Computational mechanics in terms of mixed aleatory and epistemic uncertain random fields
|Bearbeitung:||Mona Madlen Dannert|
|Förderung durch:||Priority Programme SPP 1886 of German Research Foundation (DFG), State of Lower Saxony|
In engineering application, uncertain input variables - such as material or load properties - are often not given by a standard random variable but by random fields. While the first is dependent only on chance and assumed to be constant within the whole domain, the latter is additionally dependent on space. Regarding random field input variables, the local variation can often be determined by experiments (aleatory uncertain data) enabling probabilistic approaches. The spatial correlation, however, is usually hard to determine and therefore imply a lack of knowledge. Such epistemic uncertainties demand for possibilistic approaches.
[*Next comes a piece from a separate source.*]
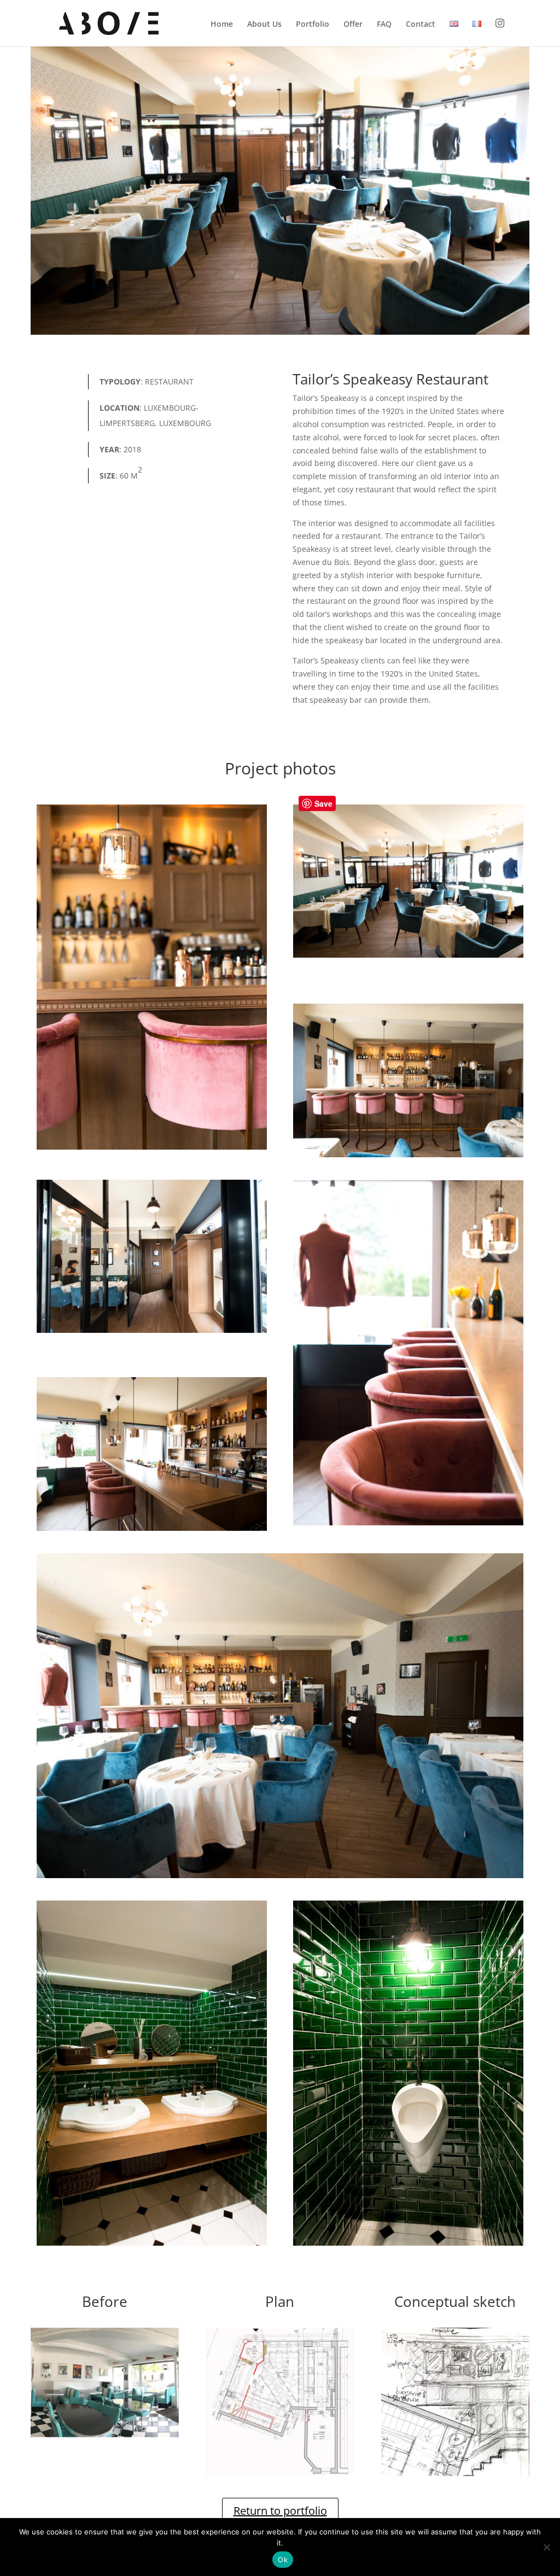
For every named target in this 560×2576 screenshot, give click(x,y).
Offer (353, 24)
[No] (546, 2547)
This project investigates probability box (p-box) approach including probabilistic and possibilistic aspects. This way, both kind of uncertainties can be considered within a random field. The epistemic uncertain correlation length is described by an interval, which is discretised in equidistant steps. For each resulting correlation length, the random field can be decomposed by series expansion, e.g. Karhunen-Loève expansion. For each correlation length step, a stochastic non-linear finite element simulation needs to be performed. To increase efficiency, advanced sampling methods, e.g. sparse grid collocation, are investigated as well as model reduction techniques.
The results of such a mixed uncertain analysis are given by p-boxes. Instead of a unique value, an upper and lower bound is enveloping the possible results. With regard to reliability analysis, decision making from such interval valued probabilities needs to be discussed.